# Schotte Tannery, Aalst, April 2010



## mr_bones (Apr 21, 2010)

Schotte Tannery is a sprawling industrial site in Aalst, just north of Brussels. It was built in the 1930's and was used to condition, treat and tan leather on a large scale until 1998. 

The site is in a wrecked state, but very photogenic and especially on the day that King Al and I visited. The most memorable features of the complex are a number of art deco staircases with massive skylights above, although there is a lot more to see than just these alone.

For anyone who is wondering, we didn't explore the neighboring 'Du Parc' textiles factory as we were both incredibly tired out and hungry!

Pictures:


----------



## klempner69 (Apr 21, 2010)

Top stuff there..good use of the tentwenty by the look of it.Reckon I could do this in a day in the old Benz dont you!!!


----------



## King Al (Apr 21, 2010)

Some phenomenal pics MB!! The wide shots are perfect for this place, the shots in the centre of the staircases with the sky light is great.
I wasn’t impressed with some of my pics from this place, I was tired and getting lazy with some of the shots, but hears a few I did like:





Any Ideas on what this is?:


































Not the best pic but it is my only shot of the last bit of leather in the place:


----------



## tommo (Apr 21, 2010)

nice one guys, one hell of a trip by the looks of it, bones the stairs shots i really like


----------



## lost (Apr 22, 2010)

I love the shots, seems like a really photogenic place
It looks like it's been closed a lot longer than 12 years.


----------



## mr_bones (Apr 22, 2010)

klempner69 said:


> Top stuff there..good use of the tentwenty by the look of it.Reckon I could do this in a day in the old Benz dont you!!!

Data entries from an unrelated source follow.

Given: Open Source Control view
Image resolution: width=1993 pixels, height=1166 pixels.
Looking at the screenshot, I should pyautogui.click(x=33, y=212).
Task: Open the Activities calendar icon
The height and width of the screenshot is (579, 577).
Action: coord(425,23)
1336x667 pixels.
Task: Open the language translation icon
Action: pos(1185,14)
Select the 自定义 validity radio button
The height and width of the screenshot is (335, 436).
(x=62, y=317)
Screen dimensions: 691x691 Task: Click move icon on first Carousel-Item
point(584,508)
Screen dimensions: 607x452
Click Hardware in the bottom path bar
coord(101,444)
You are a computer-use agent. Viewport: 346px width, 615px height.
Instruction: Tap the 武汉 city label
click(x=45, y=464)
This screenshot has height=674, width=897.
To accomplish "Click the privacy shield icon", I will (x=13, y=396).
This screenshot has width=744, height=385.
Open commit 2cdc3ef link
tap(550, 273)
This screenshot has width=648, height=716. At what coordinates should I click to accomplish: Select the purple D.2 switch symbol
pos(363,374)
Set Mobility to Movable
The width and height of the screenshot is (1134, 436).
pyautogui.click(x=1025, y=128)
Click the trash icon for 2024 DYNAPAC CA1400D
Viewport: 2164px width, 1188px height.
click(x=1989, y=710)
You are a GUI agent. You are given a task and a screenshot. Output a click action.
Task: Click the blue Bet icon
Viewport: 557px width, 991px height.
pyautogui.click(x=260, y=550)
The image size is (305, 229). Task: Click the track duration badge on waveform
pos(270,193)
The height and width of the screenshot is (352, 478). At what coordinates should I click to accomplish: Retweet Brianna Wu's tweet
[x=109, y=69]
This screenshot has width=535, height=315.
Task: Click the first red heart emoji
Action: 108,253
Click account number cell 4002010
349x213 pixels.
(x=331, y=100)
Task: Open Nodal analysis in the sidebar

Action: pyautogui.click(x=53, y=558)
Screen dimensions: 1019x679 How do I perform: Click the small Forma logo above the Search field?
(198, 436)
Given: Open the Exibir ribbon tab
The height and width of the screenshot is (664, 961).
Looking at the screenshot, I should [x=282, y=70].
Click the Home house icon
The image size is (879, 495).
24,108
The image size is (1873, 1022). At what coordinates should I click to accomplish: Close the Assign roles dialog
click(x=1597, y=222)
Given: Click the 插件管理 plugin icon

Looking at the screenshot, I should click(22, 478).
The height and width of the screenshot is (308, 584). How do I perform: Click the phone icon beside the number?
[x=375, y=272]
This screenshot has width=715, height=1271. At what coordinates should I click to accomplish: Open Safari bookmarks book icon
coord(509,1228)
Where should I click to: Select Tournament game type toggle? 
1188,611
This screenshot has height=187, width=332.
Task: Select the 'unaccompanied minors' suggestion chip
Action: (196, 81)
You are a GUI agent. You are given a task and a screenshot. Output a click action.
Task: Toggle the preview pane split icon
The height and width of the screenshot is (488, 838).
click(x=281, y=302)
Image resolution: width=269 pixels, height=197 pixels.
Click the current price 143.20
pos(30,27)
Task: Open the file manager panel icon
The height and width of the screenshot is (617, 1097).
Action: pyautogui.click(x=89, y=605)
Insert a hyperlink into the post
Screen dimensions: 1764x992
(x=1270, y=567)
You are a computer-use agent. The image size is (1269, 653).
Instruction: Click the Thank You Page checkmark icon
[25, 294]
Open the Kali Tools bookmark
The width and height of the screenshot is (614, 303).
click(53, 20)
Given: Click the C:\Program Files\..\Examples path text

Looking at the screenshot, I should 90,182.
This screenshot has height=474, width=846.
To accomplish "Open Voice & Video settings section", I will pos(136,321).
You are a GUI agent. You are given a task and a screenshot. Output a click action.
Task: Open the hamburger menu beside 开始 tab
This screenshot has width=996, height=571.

Thanks mate, I reckon you could just about do it in a day! The Benz would love it.



King Al said:


> Some phenomenal pics MB!! The wide shots are perfect for this place, the shots in the centre of the staircases with the sky light is great.



Thanks Al, yours are actually pretty good. Especially like this one...








t_o_m_m_o said:


> nice one guys, one hell of a trip by the looks of it, bones the stairs shots i really like



Cheers Tommo.


----------



## mr_bones (Apr 22, 2010)

lost said:


> I love the shots, seems like a really photogenic place
> It looks like it's been closed a lot longer than 12 years.



I was also quite shocked to find out it was closed in 1998!


----------



## Foxylady (Apr 22, 2010)

What a superb site. Some fabulous features...sheer dereliction goodness. 
Al, the odd thingy looks like one of those tripods from War of the Worlds. 
Great pics, guys.


----------



## TK421 (Apr 25, 2010)

That is a really great set of photos from both of you, there is so much to like about this place, but for me, those funky little squat radiators are the business! Really great report there fellas.


----------



## remoteneeded (Apr 25, 2010)

Very nice indeed. There's a really interesting mixture of architectural styles there. It always amazes how people mix and match building styles within one site.


----------



## Sabtr (Apr 25, 2010)

That's a cracking place. The concrete beams are massive - I've seen similar ones in an old brewery in Scotland.

The staircases are to die for. Who would have thought that a little planning and some ceramic tiles could yield such beauty??

Some lovely architecture and rusty curios there. Thanks for posting.


----------